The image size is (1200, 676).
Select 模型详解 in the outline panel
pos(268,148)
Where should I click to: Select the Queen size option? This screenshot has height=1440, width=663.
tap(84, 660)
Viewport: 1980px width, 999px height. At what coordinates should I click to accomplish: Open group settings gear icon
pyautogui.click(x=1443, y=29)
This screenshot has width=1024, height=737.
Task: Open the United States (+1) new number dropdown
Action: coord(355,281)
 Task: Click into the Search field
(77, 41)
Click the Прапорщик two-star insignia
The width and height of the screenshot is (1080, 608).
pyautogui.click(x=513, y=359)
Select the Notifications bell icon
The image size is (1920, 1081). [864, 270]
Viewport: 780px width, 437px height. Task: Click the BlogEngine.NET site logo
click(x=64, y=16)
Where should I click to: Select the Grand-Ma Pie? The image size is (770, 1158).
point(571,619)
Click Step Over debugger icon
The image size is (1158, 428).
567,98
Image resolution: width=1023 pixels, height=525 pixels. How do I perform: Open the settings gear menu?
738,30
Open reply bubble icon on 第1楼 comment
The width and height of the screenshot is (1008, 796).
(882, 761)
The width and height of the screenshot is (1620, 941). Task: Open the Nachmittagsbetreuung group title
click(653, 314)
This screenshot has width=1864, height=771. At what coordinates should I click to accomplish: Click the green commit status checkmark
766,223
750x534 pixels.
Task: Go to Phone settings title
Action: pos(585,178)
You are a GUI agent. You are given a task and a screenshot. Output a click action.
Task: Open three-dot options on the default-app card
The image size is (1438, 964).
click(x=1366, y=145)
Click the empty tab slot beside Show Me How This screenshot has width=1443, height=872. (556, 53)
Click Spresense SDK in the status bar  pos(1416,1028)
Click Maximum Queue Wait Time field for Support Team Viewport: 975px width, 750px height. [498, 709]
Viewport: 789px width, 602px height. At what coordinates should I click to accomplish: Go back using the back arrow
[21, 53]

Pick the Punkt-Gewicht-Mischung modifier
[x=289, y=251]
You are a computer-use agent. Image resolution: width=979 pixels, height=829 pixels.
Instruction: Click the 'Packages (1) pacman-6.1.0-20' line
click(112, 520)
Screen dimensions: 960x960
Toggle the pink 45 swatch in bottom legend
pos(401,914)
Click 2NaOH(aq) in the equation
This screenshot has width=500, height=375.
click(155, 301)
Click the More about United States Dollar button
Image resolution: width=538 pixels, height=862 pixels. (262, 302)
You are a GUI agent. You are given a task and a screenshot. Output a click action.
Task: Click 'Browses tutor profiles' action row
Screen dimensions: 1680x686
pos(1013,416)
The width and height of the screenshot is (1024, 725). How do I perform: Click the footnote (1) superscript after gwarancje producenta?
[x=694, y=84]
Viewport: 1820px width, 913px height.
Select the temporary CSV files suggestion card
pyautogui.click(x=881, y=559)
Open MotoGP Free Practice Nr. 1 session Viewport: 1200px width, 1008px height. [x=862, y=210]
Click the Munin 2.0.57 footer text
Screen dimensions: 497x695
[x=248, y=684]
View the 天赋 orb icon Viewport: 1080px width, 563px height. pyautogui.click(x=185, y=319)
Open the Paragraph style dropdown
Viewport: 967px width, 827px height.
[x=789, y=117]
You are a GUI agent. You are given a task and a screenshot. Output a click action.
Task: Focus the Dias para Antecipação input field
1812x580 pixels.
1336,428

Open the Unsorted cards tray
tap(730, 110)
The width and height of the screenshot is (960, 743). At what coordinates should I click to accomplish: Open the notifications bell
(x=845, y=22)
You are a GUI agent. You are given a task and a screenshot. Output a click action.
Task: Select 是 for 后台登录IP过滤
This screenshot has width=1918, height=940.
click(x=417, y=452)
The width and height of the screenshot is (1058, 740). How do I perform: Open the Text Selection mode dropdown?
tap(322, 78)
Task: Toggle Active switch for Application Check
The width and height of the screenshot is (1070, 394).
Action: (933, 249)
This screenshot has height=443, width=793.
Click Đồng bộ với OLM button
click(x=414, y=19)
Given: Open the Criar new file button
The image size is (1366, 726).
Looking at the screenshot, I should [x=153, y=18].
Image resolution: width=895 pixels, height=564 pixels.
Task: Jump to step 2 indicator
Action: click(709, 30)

| EXERCISE PROMPT |
Go through the data and retype all of it exactly.

| EXERCISE ANSWER |
The image size is (1200, 676).
Select 模型详解 in the outline panel
pos(268,148)
Where should I click to: Select the Queen size option? This screenshot has height=1440, width=663.
tap(84, 660)
Viewport: 1980px width, 999px height. At what coordinates should I click to accomplish: Open group settings gear icon
pyautogui.click(x=1443, y=29)
This screenshot has width=1024, height=737.
Task: Open the United States (+1) new number dropdown
Action: coord(355,281)
 Task: Click into the Search field
(77, 41)
Click the Прапорщик two-star insignia
The width and height of the screenshot is (1080, 608).
pyautogui.click(x=513, y=359)
Select the Notifications bell icon
The image size is (1920, 1081). [864, 270]
Viewport: 780px width, 437px height. Task: Click the BlogEngine.NET site logo
click(x=64, y=16)
Where should I click to: Select the Grand-Ma Pie? The image size is (770, 1158).
point(571,619)
Click Step Over debugger icon
The image size is (1158, 428).
567,98
Image resolution: width=1023 pixels, height=525 pixels. How do I perform: Open the settings gear menu?
738,30
Open reply bubble icon on 第1楼 comment
The width and height of the screenshot is (1008, 796).
(882, 761)
The width and height of the screenshot is (1620, 941). Task: Open the Nachmittagsbetreuung group title
click(653, 314)
This screenshot has width=1864, height=771. At what coordinates should I click to accomplish: Click the green commit status checkmark
766,223
750x534 pixels.
Task: Go to Phone settings title
Action: pos(585,178)
You are a GUI agent. You are given a task and a screenshot. Output a click action.
Task: Open three-dot options on the default-app card
The image size is (1438, 964).
click(x=1366, y=145)
Click the empty tab slot beside Show Me How This screenshot has width=1443, height=872. (556, 53)
Click Spresense SDK in the status bar  pos(1416,1028)
Click Maximum Queue Wait Time field for Support Team Viewport: 975px width, 750px height. [498, 709]
Viewport: 789px width, 602px height. At what coordinates should I click to accomplish: Go back using the back arrow
[21, 53]

Pick the Punkt-Gewicht-Mischung modifier
[x=289, y=251]
You are a computer-use agent. Image resolution: width=979 pixels, height=829 pixels.
Instruction: Click the 'Packages (1) pacman-6.1.0-20' line
click(112, 520)
Screen dimensions: 960x960
Toggle the pink 45 swatch in bottom legend
pos(401,914)
Click 2NaOH(aq) in the equation
This screenshot has width=500, height=375.
click(155, 301)
Click the More about United States Dollar button
Image resolution: width=538 pixels, height=862 pixels. (262, 302)
You are a GUI agent. You are given a task and a screenshot. Output a click action.
Task: Click 'Browses tutor profiles' action row
Screen dimensions: 1680x686
pos(1013,416)
The width and height of the screenshot is (1024, 725). How do I perform: Click the footnote (1) superscript after gwarancje producenta?
[x=694, y=84]
Viewport: 1820px width, 913px height.
Select the temporary CSV files suggestion card
pyautogui.click(x=881, y=559)
Open MotoGP Free Practice Nr. 1 session Viewport: 1200px width, 1008px height. [x=862, y=210]
Click the Munin 2.0.57 footer text
Screen dimensions: 497x695
[x=248, y=684]
View the 天赋 orb icon Viewport: 1080px width, 563px height. pyautogui.click(x=185, y=319)
Open the Paragraph style dropdown
Viewport: 967px width, 827px height.
[x=789, y=117]
You are a GUI agent. You are given a task and a screenshot. Output a click action.
Task: Focus the Dias para Antecipação input field
1812x580 pixels.
1336,428

Open the Unsorted cards tray
tap(730, 110)
The width and height of the screenshot is (960, 743). At what coordinates should I click to accomplish: Open the notifications bell
(x=845, y=22)
You are a GUI agent. You are given a task and a screenshot. Output a click action.
Task: Select 是 for 后台登录IP过滤
This screenshot has width=1918, height=940.
click(x=417, y=452)
The width and height of the screenshot is (1058, 740). How do I perform: Open the Text Selection mode dropdown?
tap(322, 78)
Task: Toggle Active switch for Application Check
The width and height of the screenshot is (1070, 394).
Action: (933, 249)
This screenshot has height=443, width=793.
Click Đồng bộ với OLM button
click(x=414, y=19)
Given: Open the Criar new file button
The image size is (1366, 726).
Looking at the screenshot, I should [x=153, y=18].
Image resolution: width=895 pixels, height=564 pixels.
Task: Jump to step 2 indicator
Action: click(709, 30)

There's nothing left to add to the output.